* **EXERCISE INSTRUCTIONS**: Exclude the pictures, then repeat exactly each line from the one containing "The width and height of the screenshot is (672, 455)." to the final line of the records that follow.

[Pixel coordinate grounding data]
Segment Open
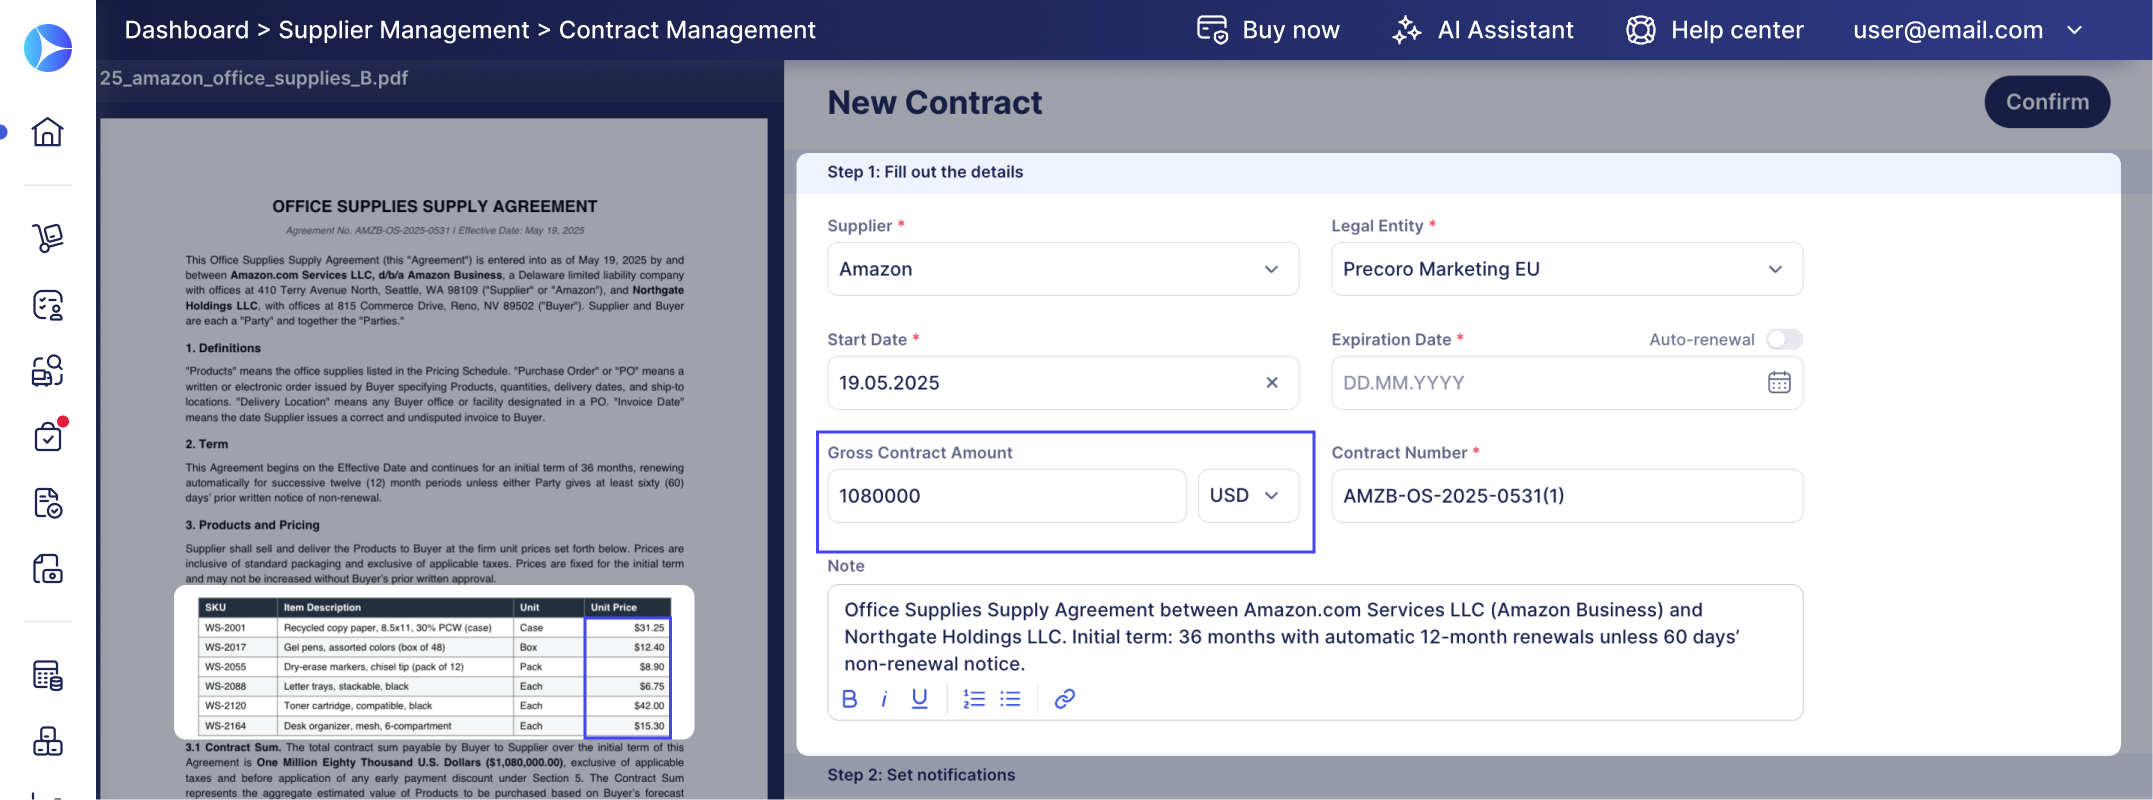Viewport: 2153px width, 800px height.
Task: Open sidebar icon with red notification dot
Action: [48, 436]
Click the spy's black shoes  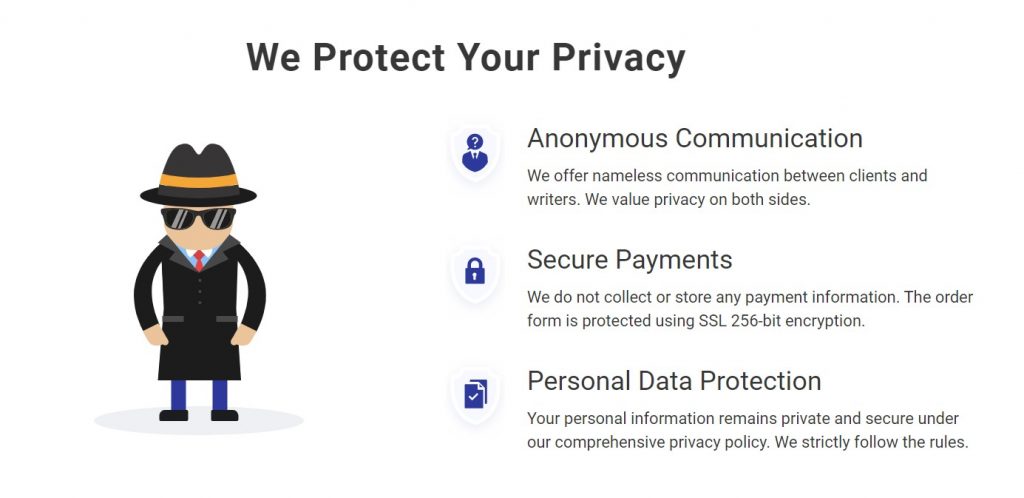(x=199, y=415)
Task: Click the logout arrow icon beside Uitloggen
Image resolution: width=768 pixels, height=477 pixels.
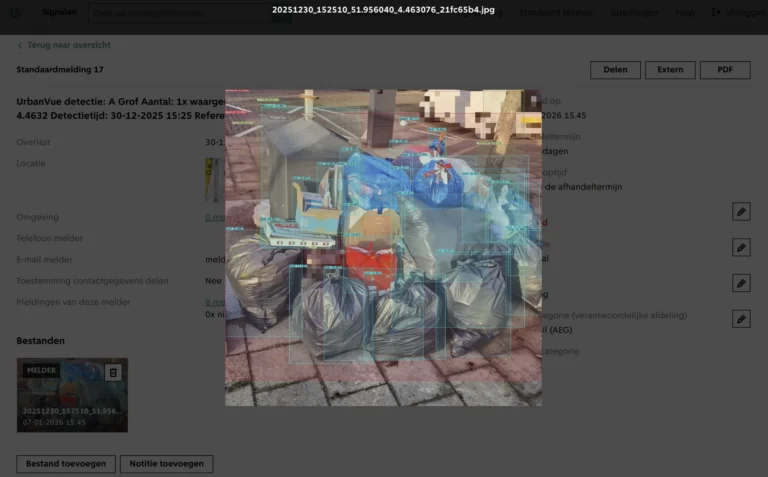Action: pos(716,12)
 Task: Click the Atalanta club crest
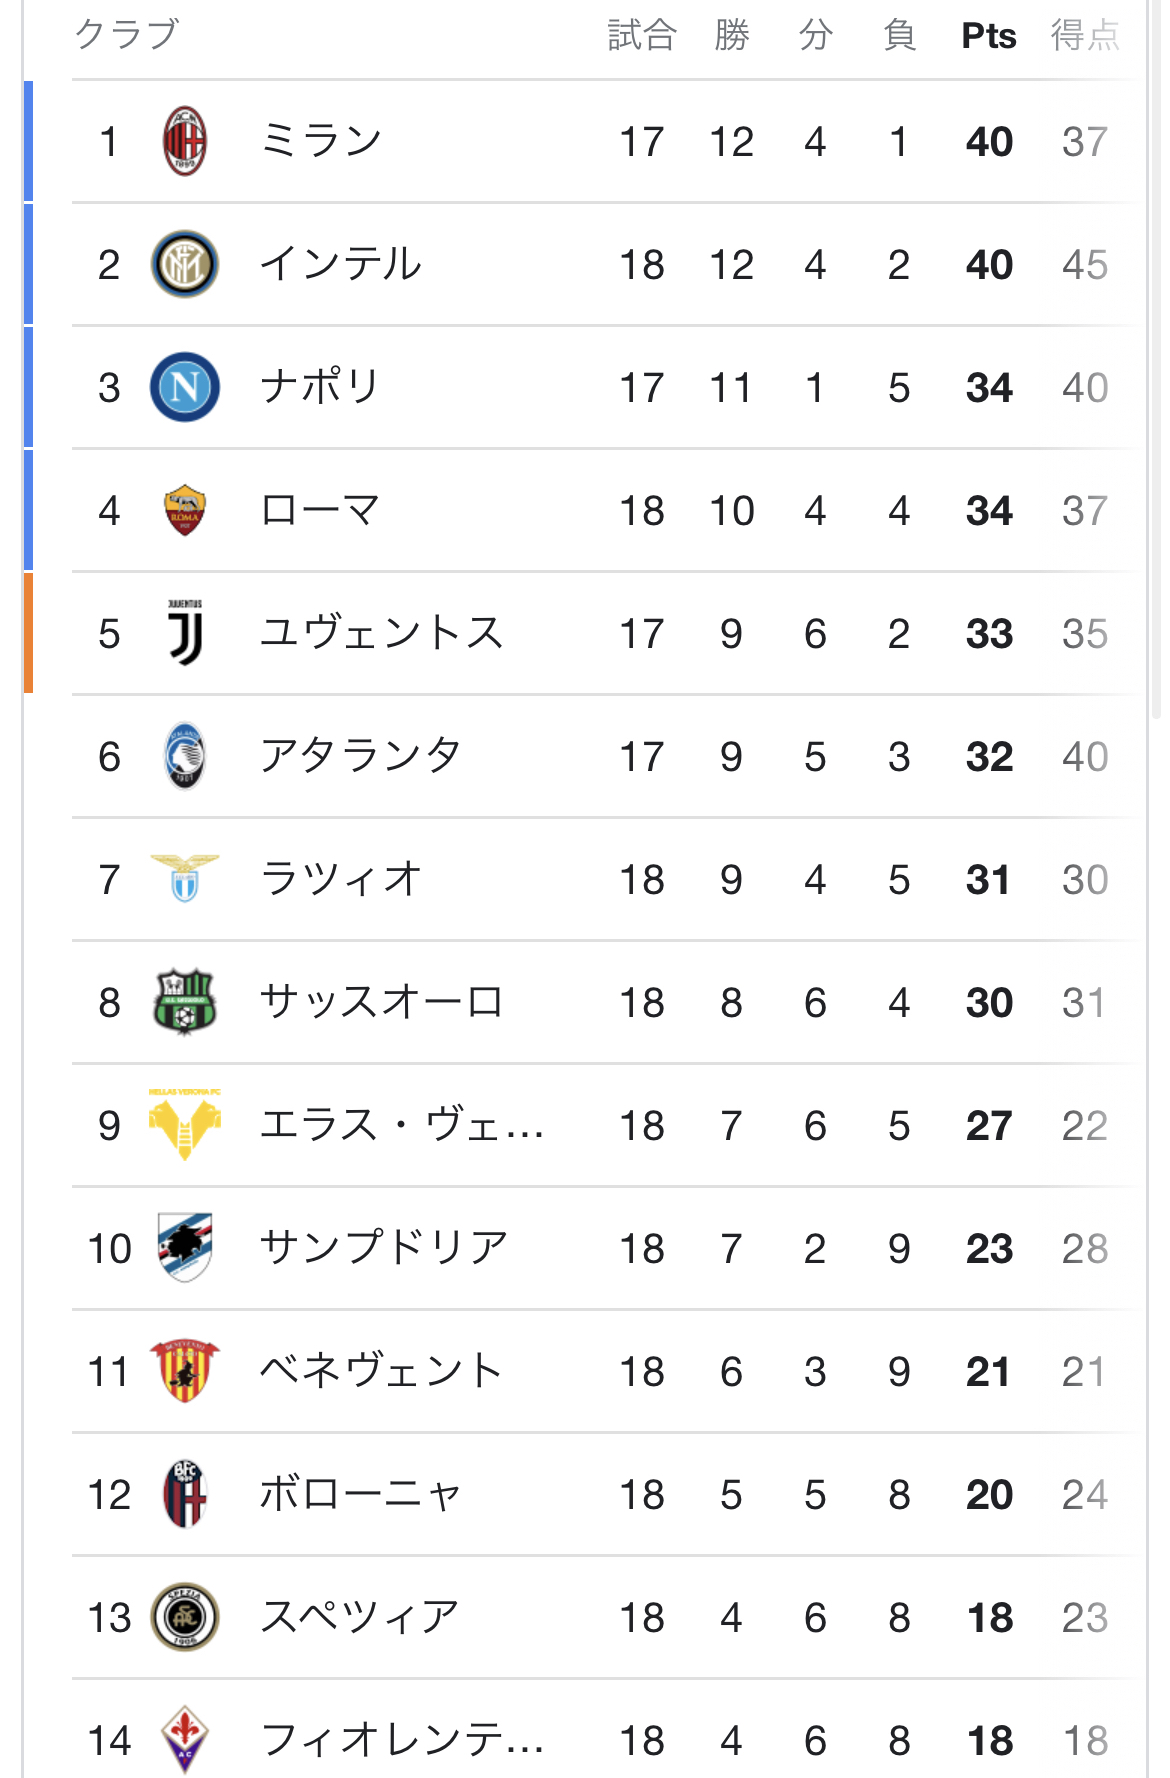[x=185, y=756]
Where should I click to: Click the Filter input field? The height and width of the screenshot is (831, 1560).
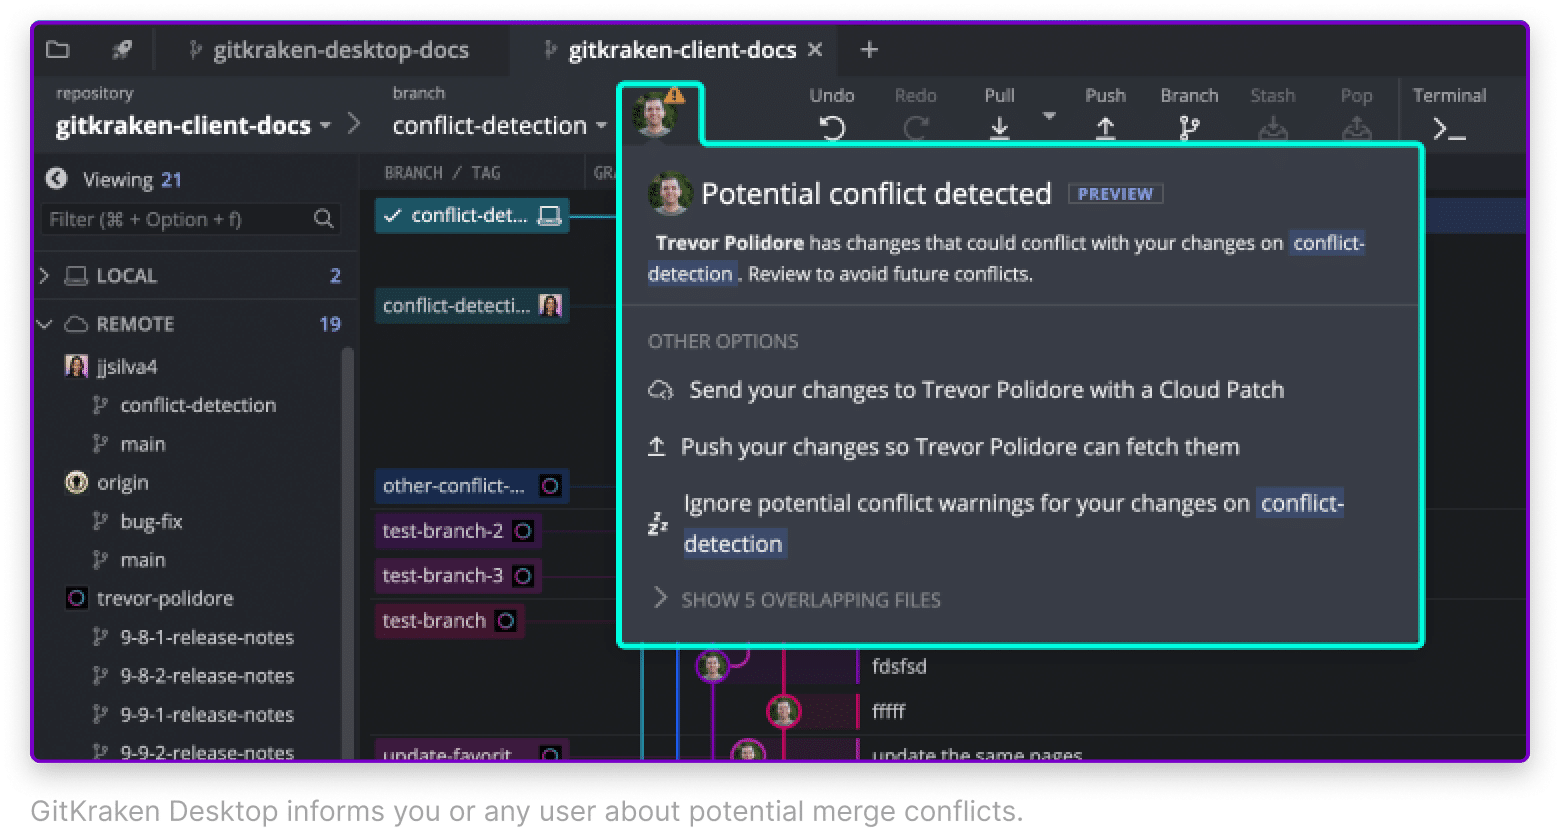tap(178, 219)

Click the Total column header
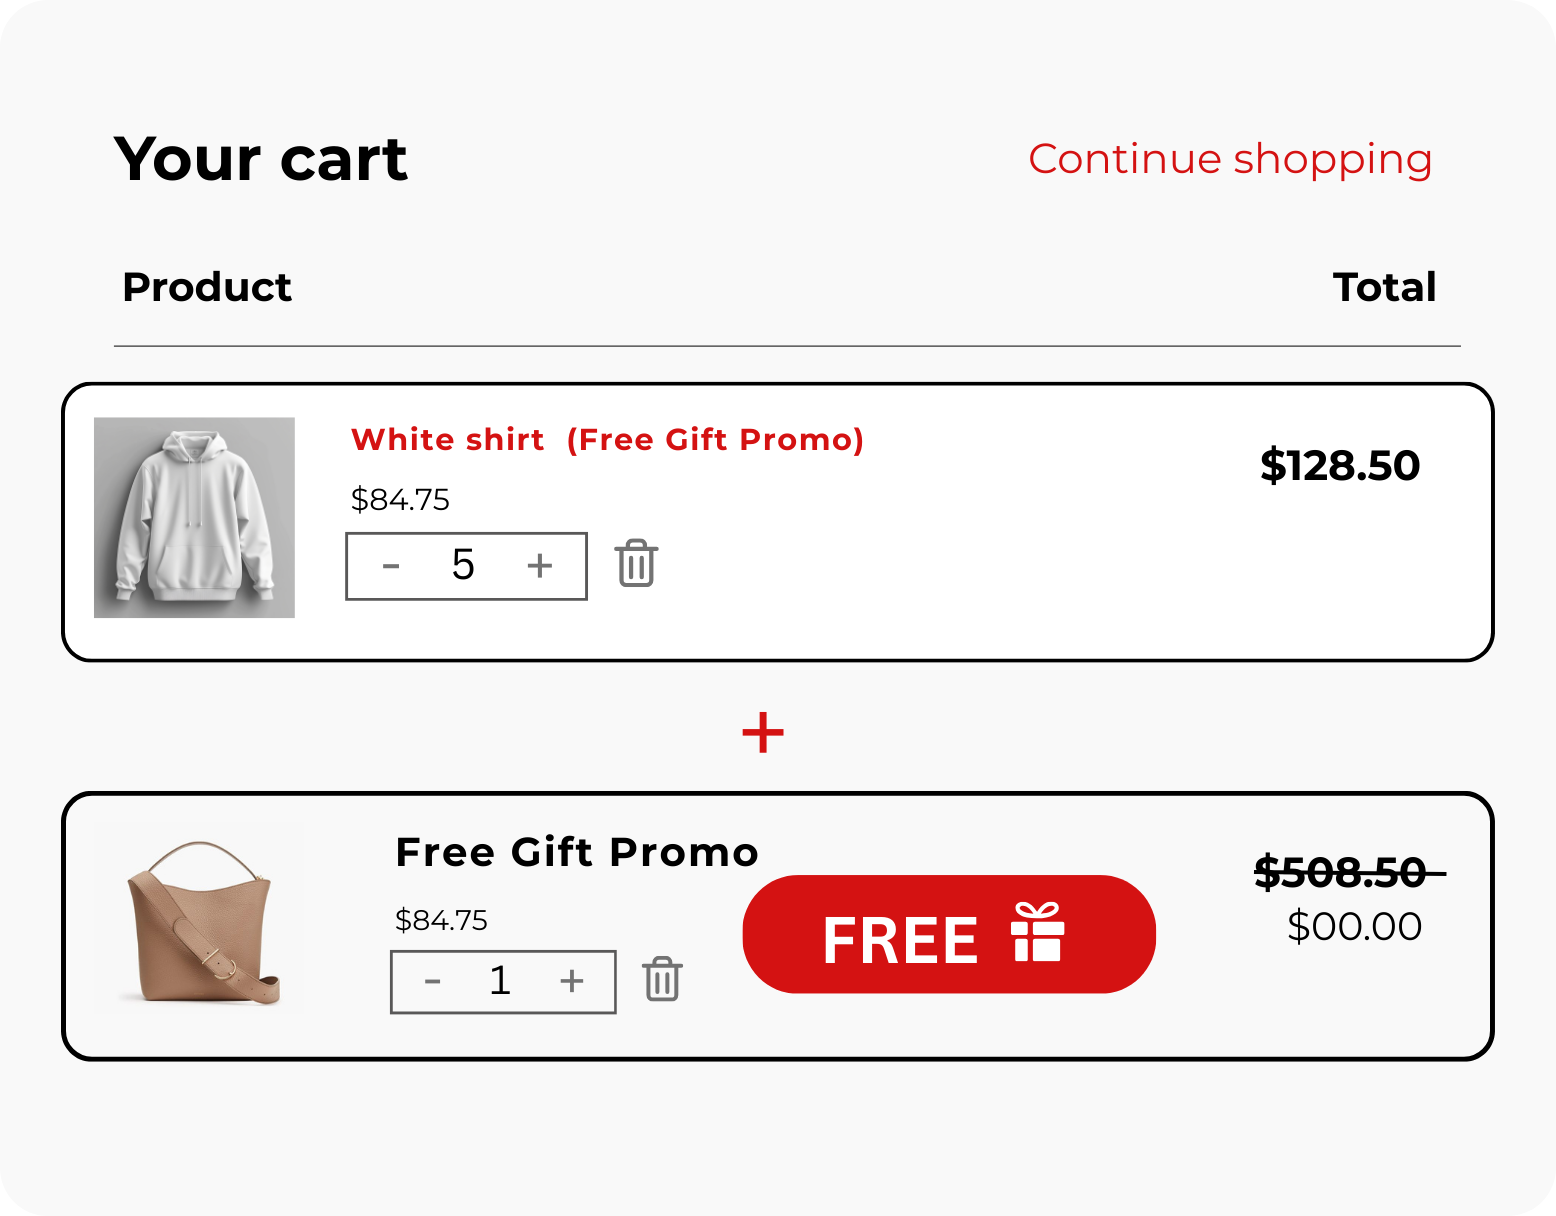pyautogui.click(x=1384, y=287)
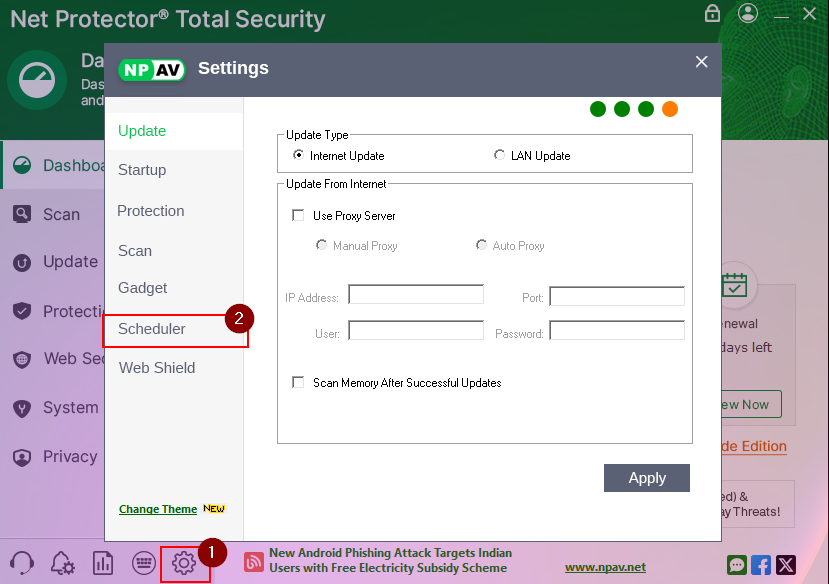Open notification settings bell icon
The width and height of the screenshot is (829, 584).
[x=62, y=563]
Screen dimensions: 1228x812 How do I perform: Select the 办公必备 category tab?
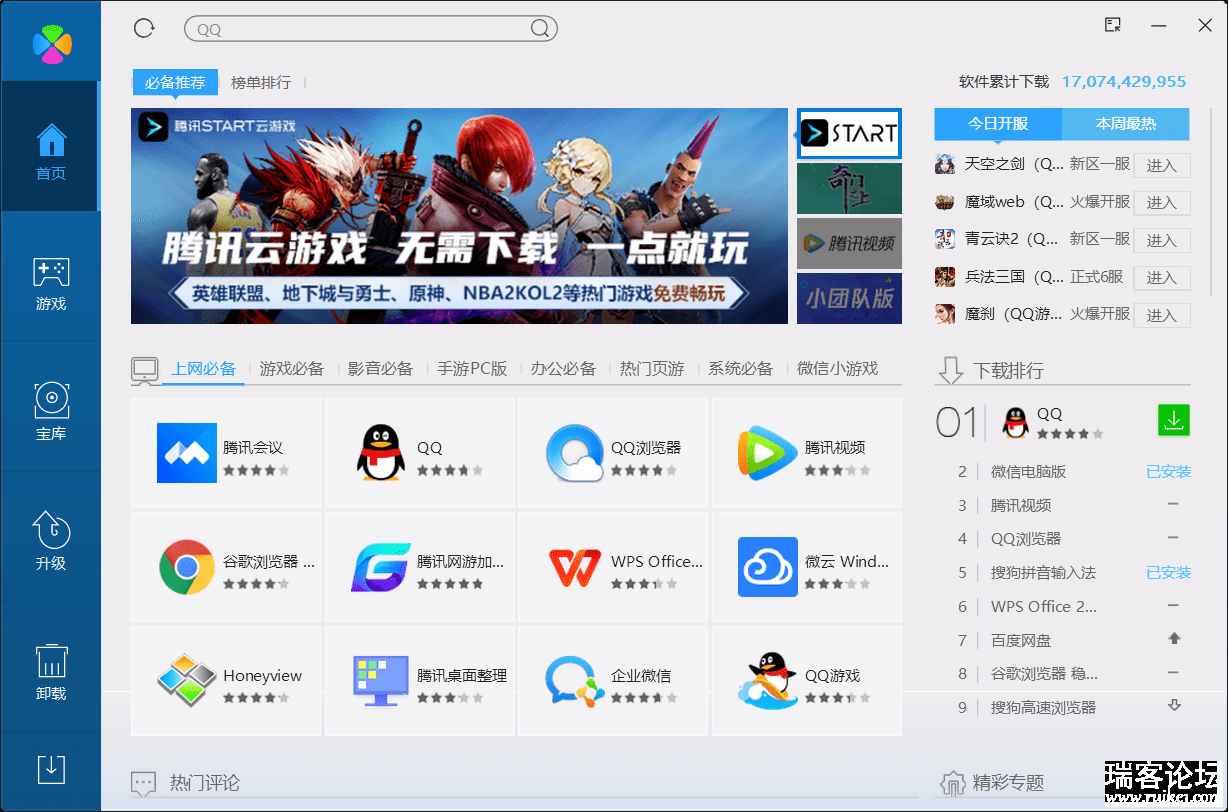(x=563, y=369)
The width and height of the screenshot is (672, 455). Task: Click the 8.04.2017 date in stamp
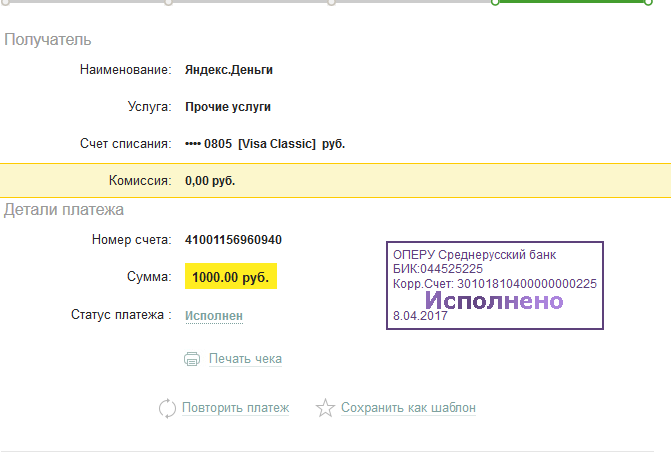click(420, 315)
Segment Closed
* **SOLVED EXERCISE**:
The width and height of the screenshot is (672, 455). Task: Click the 8.04.2017 date in stamp
click(420, 315)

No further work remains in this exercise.